LOVEJOY'S REACTION: [the above problem]...gave rise to many of the most characteristic internal conflicts. the opposite strains which mark its history--the conception of (at least) Two-Gods-in-One, of a divine completion which was yet not complete in itself, since it could not be itself without the existence of beings other than itself and inherently incomplete; of an Immutability which required, and expressed itself in, Change; of an absolute which was nevertheless not truly absolute because it was related, at least by way of implication and causation to entities that were not its nature and whose existence...were antithetical to its immutable substance.
EDITOR COMMENT: How many beings (the many) should be created by the (one)? PLATO: The sensible counterparts of every one of the ideas. LOVEJOY'S REACTION: The fullness of the realization of conceptual possibility in actuality [sense perception world] is called the principle of plenitude. The implication is that the world of ideas would be deficient without the world of sense perception. For the absolute good to give rise to anything less than the complete world in which the model [the totality of forms or ideas] would be less than the ideal counterpart would be a contradiction.

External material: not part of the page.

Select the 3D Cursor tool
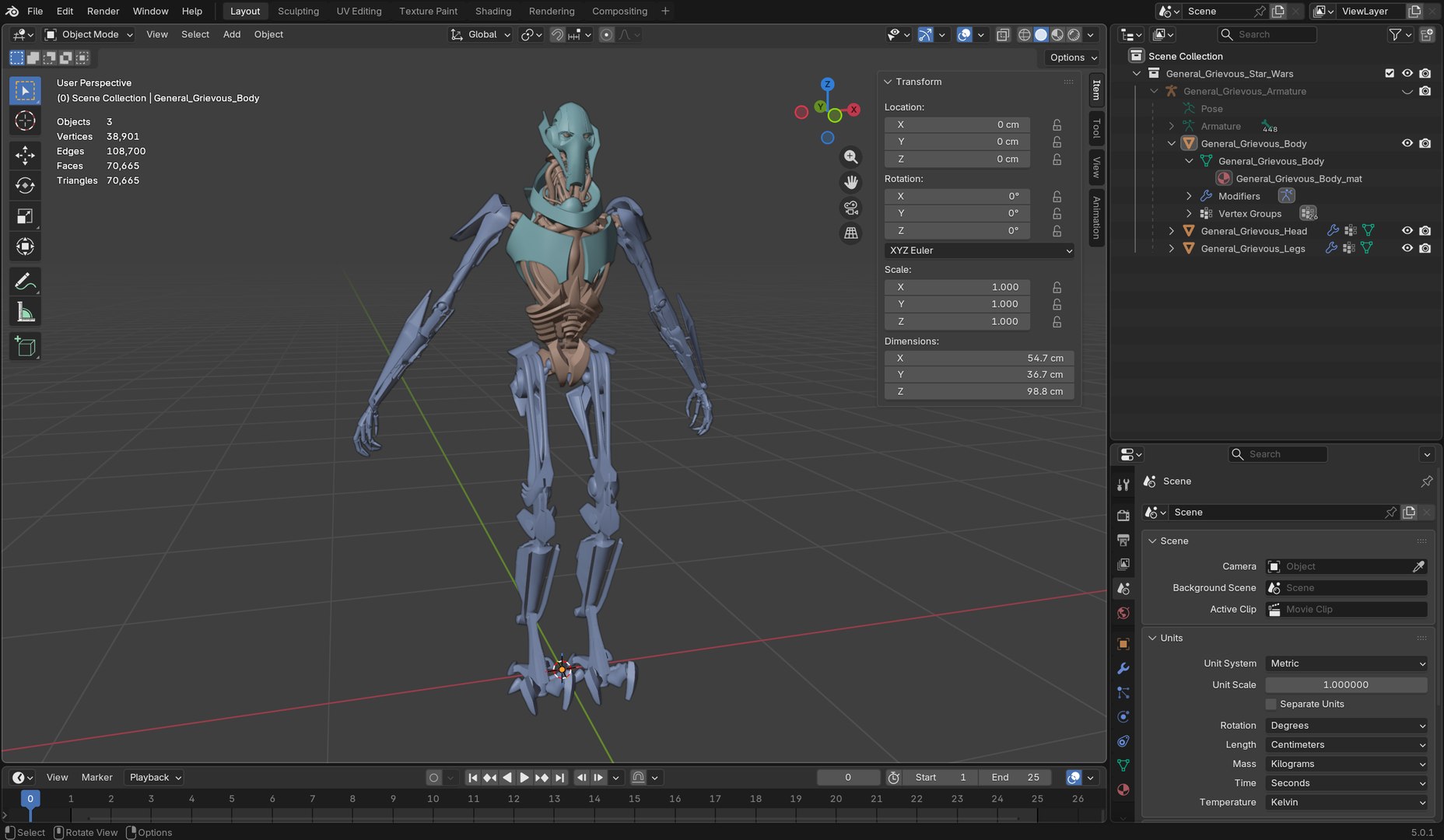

EDITOR QUESTION: What serious problem concerned Medieval philosophers based on the assumptions discussed so far?...
EDITOR COMMENT (TRANSITION TO ARISTOTLE): Aristotle spoke of creatures giving rise to, in Lovejoy's words, "...a linear series of classes. And such a series tends to show a shading off of the properties of one class into those of the next rather than a sharp-cut distinction between them."
ARISTOTLE: Nature for example passes so gradually from the inanimate to the animate that their continuity renders the boundary between them indistinguishable...Plants come immediately after inanimate things; and plants differ from one another in the degree in which they participate in life. And the transition from plants to animals is continuous; for one might question whether some marine forms are animals or plants, since many of them are attached to the rock and perish if they are separated.
EDITOR COMMENT: Everything except God has some measure of privation or imperfection and the further away from God, the more the privation.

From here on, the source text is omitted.